>> start DOCUMENT EXTRACT

Operating expenses for the six-month period ended June 30, 2000 increased
$9,228,949 to $9,729,530, as compared to operating expenses of $500,581 during
the six-month period ended June 30, 1999. The increase in operating expenses was
attributable to a $157,556 increase in cost of goods and services sold, a
$5,032,566 increase in selling, general and administrative expenses, a
$1,652,441 increase in research and development costs and a $2,386,386 provision
for loss-Develcon. Selling, general and administrative expenses include a
one-time settlement for $191,000 and increased salaries and administrative
costs. This increase relates to the costs associated with the operations of the
Company's newly acquired subsidiaries, Labs and Access. The Company currently
has over 59 employees as compared to less than 10 during the six-month period
ended June 30, 1999.

>> end DOCUMENT EXTRACT

TASK GOAL:
Write the next part of the passage on the company's operating expenses, picking up after its last sentence. The listing that follows is not needed for anything here.

>> start ENTRIES SHOWN

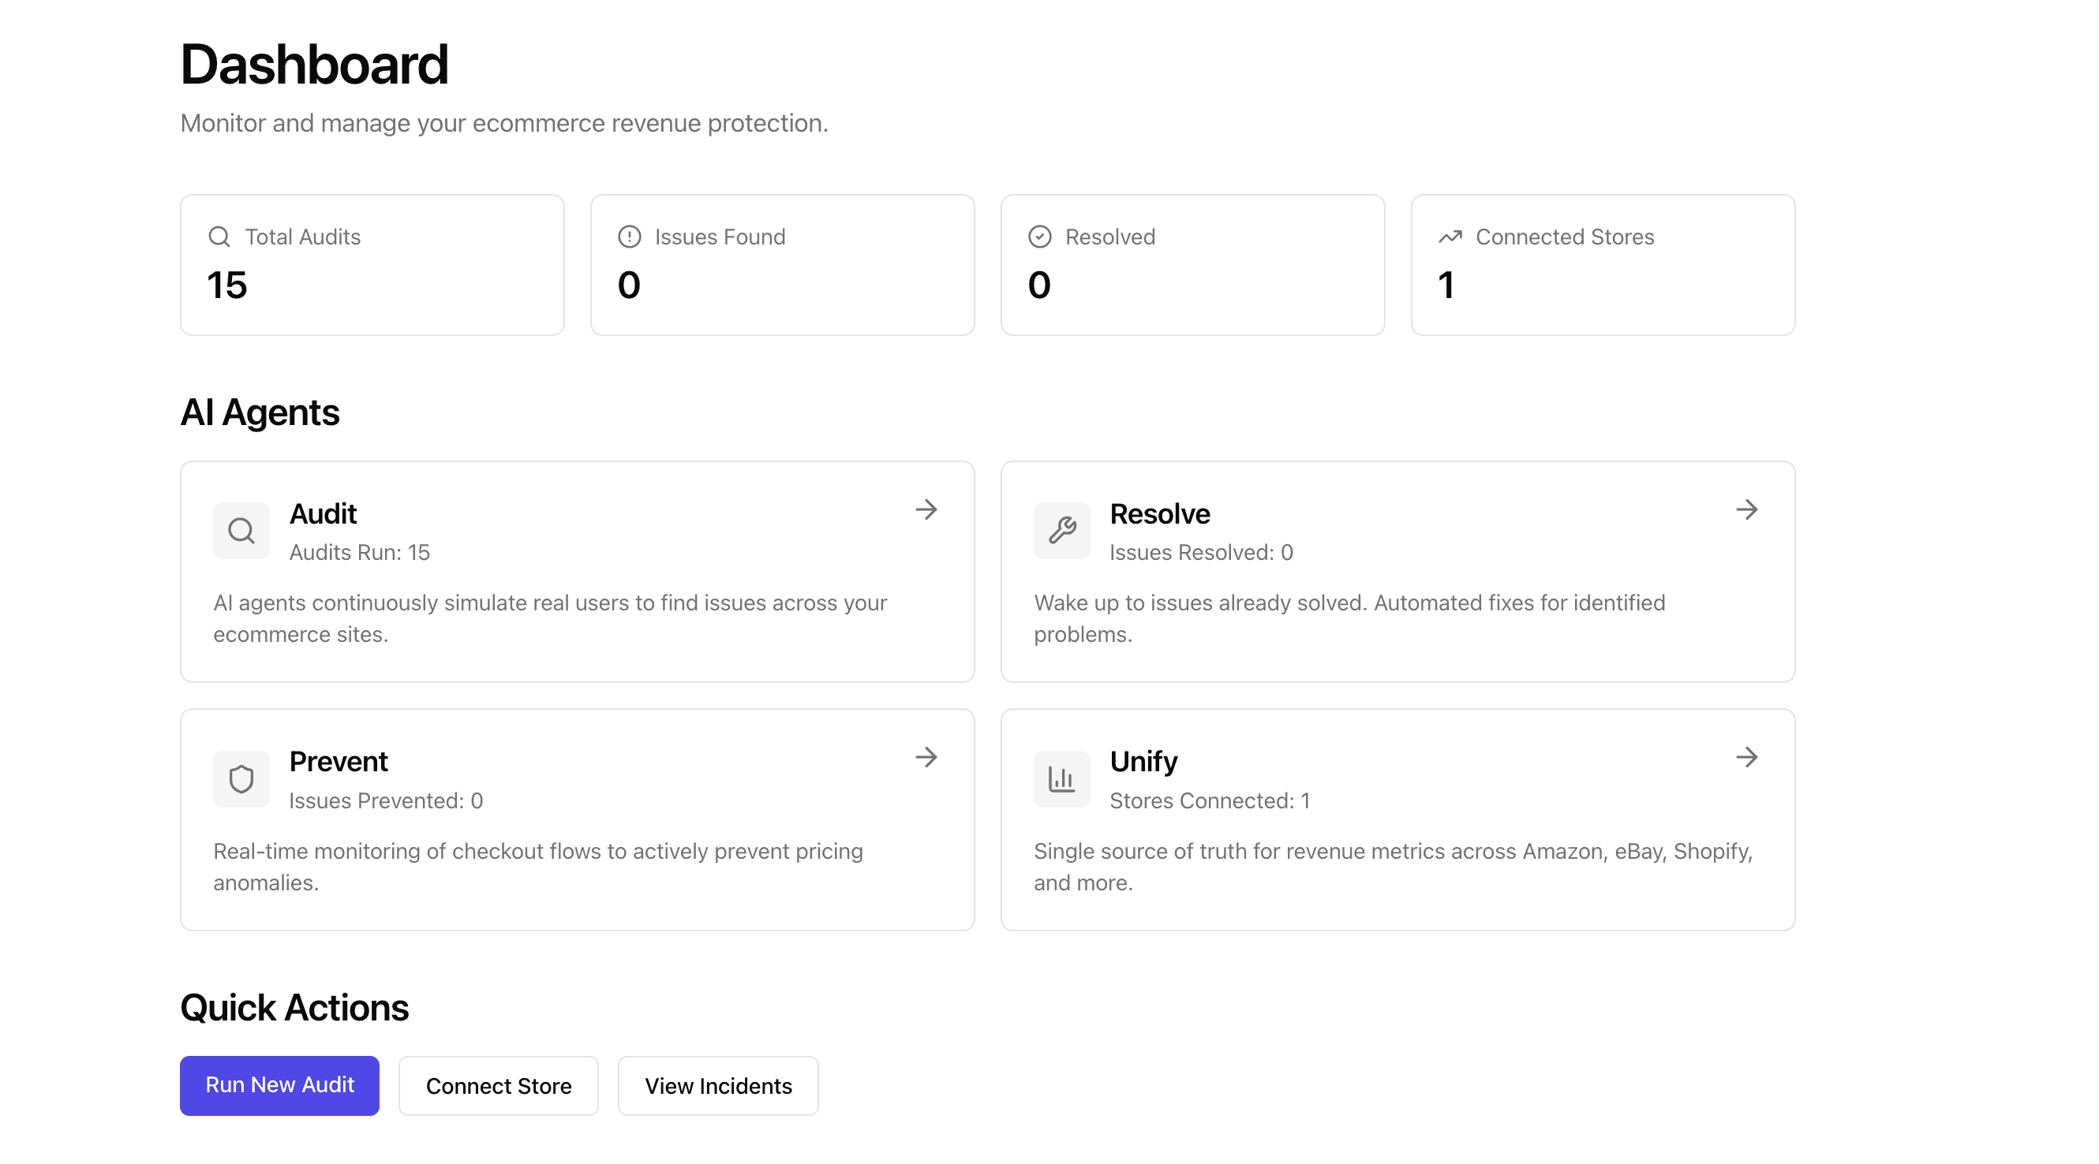Image resolution: width=2099 pixels, height=1164 pixels.
Task: Select the Unify agent chart icon
Action: pos(1062,778)
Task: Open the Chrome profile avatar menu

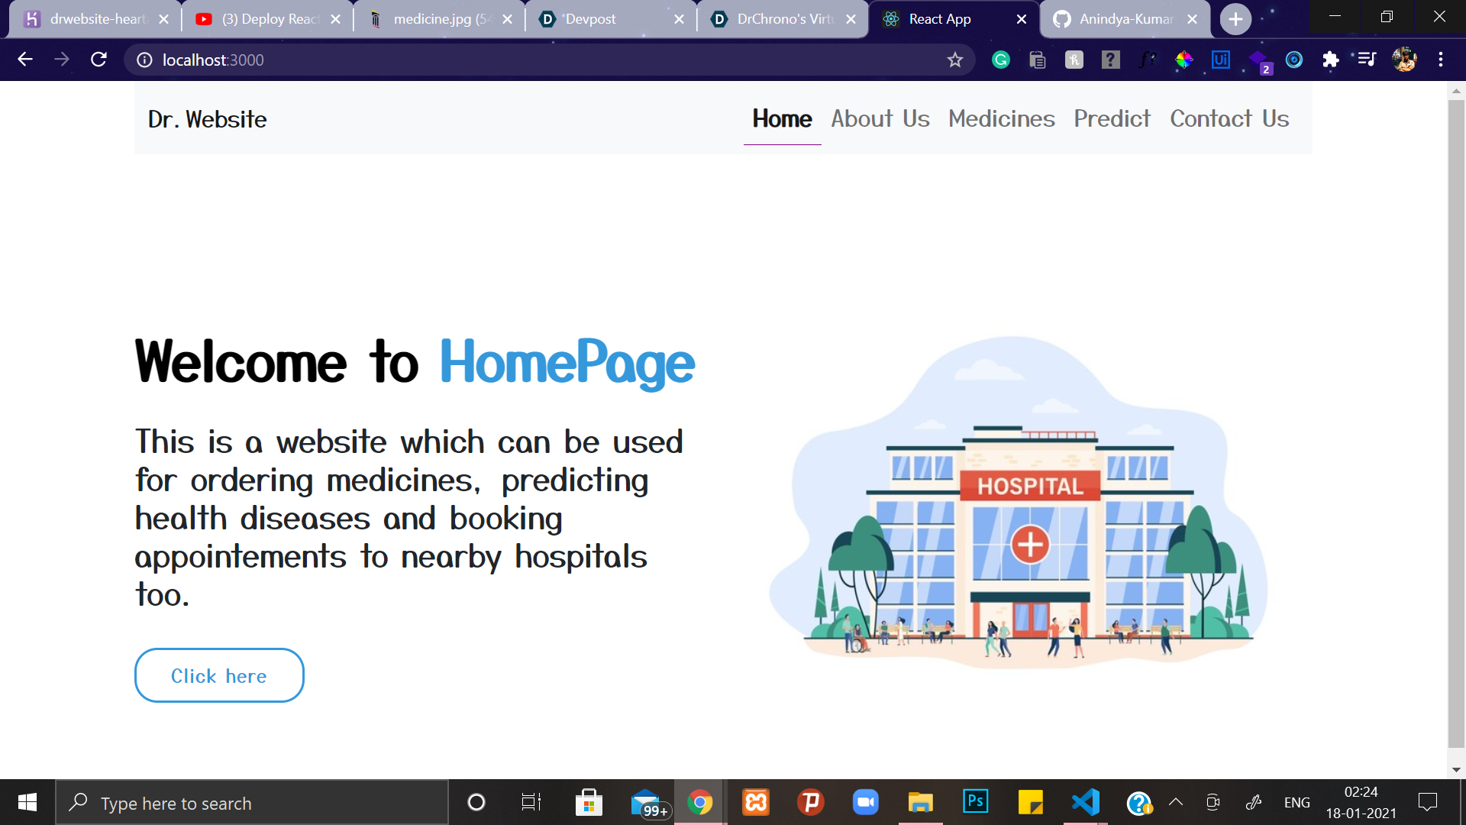Action: tap(1404, 60)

>> end ENTRIES SHOWN

OUTPUT BELOW:
Depreciation and Amortization Expenses

Depreciation and Amortization expenses for the six-month period ended June 30,
2000 increased $1,314,011 to $1,359,011, as compared to amortization expense of
$45,000 during the six-month period ended June 30, 1999. The increase was
attributable to amortization of intangibles arising from acquisitions during
1999, depreciation of property and equipment and amortization of technology
licenses.

Interest Expense and Other Financing Charges

Interest expense and other financing charges for the six-month period ended June
30, 2000 was $358,397, as compared to $58,155 during the six-month period ended
June 30, 1999. The year 2000 expense was primarily attributable to interest on
convertible notes and the credit facility (including amortization of debt
discount), while the 1999 expense primarily relates to interest on notes
payable.

Inflation

Vianet has experienced minimal impact from inflation and changing prices on its
net sales and on its income from continuing operations for the periods it has
been engaged in business.

Liquidity And Capital Resources

For the six-month period ended June 30, 2000, the Company's cash position
increased by $5,402,226 from $214,639 to $5,616,865. The principal source of
cash was $13,374,385 that was generated from the Company's private placement
offerings. $7,156,680 of these funds were used in operating activities, $71,008
in loans to related parties, $402,137 in purchases of capital assets during the
period, $350,000 in security deposits, as well as, approximately $20,000 in
principal payments of long-term debt.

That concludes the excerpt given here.